Context and objective: A growing body of evidence suggests that vitamin D deficiency may adversely affect the cardiovascular system. Therefore, we thought to prospectively assess the association between serum 25-hydroxyvitamin D, the most commonly used index of vitamin D status, and incident coronary heart disease.
Design, setting, and patients: We measured serum levels of 25[OH]D in 1783 healthy middle-aged subjects (964 men, 819 women) in the population-based Monitoring of Trends and Determinants in Cardiovascular Disease/Cooperative Health Research in the Region of Augsburg studies. A total of 298 coronary heart disease cases were identified over a mean follow-up period of 11 yr.
Results: After adjustment for age, survey, and season of blood sampling, the hazard ratio (HR) and 95% confidence interval comparing tertile extremes of serum levels of 25[OH]D was 0.32 (0.16-0.65) (P for trend = 0.001) in women and 0.56 (0.38-0.82) (P for trend = 0.005) in men. Further adjustment for traditional cardiovascular risk factors slightly attenuated the association in women [HR 0.39 (0.18-0.84); P for trend = 0.013], whereas it became nonsignificant in men [HR 0.76 (0.49-1.17); P for trend = 0.215]. After additional adjustment for C-reactive protein, IL-6, soluble intercellular adhesion molecule-1, and interferon-γ-inducible protein-10, the association still remained significant in women [HR 0.42 (0.19-0.93); P for trend = 0.028], and it was further reduced in men [HR 0.84 (0.52-1.35); P for trend = 0.461].

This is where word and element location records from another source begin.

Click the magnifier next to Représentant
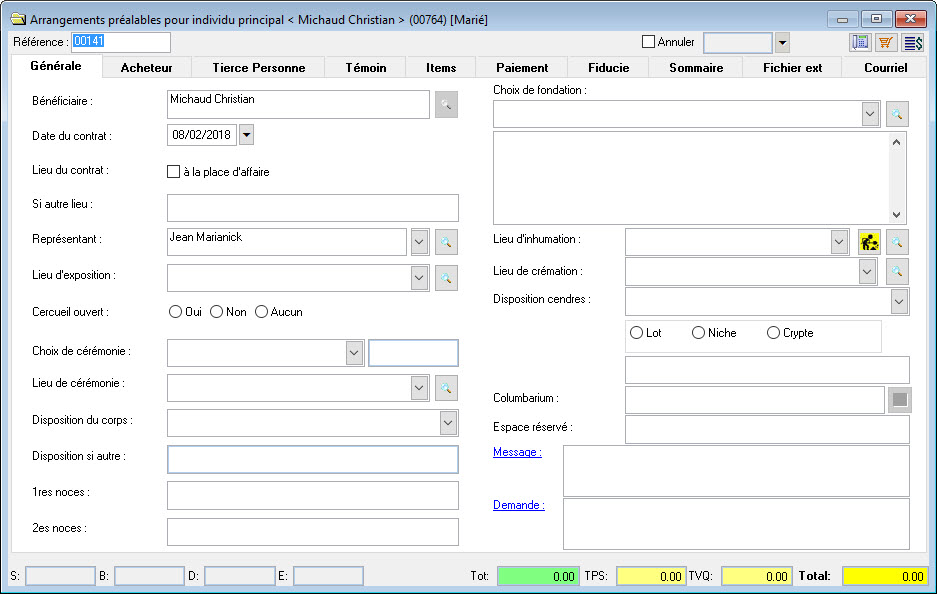click(446, 241)
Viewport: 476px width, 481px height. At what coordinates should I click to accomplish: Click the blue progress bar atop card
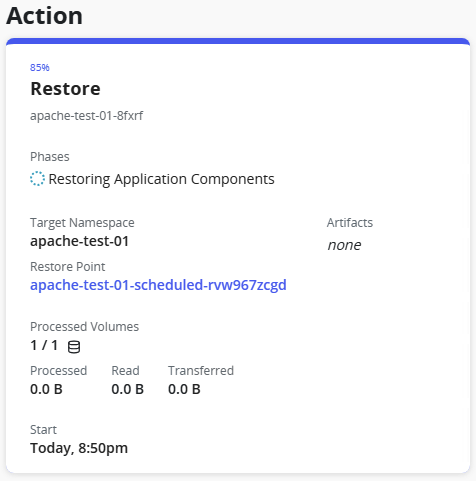point(238,41)
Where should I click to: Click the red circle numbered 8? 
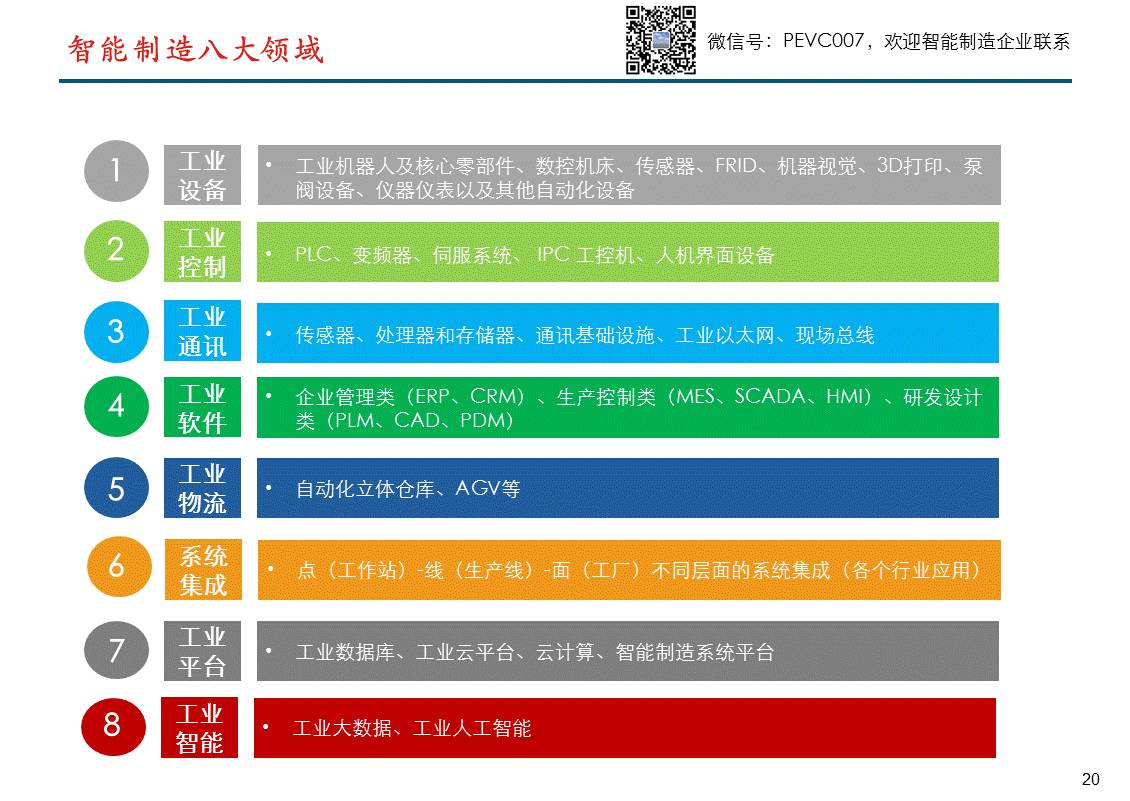point(112,724)
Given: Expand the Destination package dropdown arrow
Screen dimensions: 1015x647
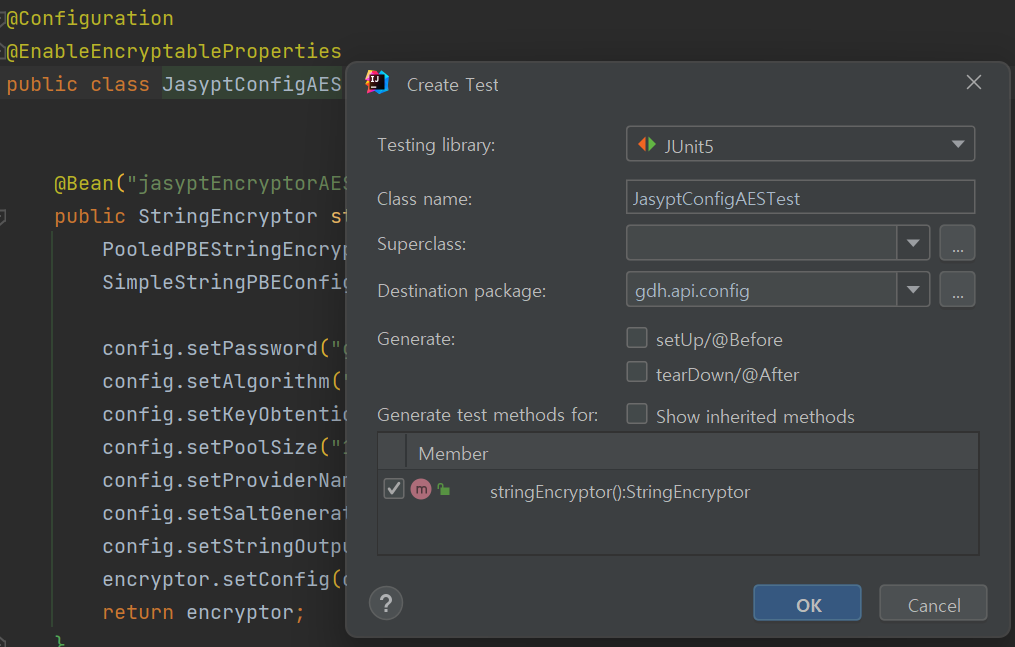Looking at the screenshot, I should coord(913,290).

Conclusion: Our findings suggest that higher vitamin D levels are associated with decreased risk of coronary heart disease. This effect is more pronounced in women than in men. Further clinical and experimental studies are needed to investigate the sex differences and whether vitamin D supplementation could contribute to the prevention of coronary heart disease.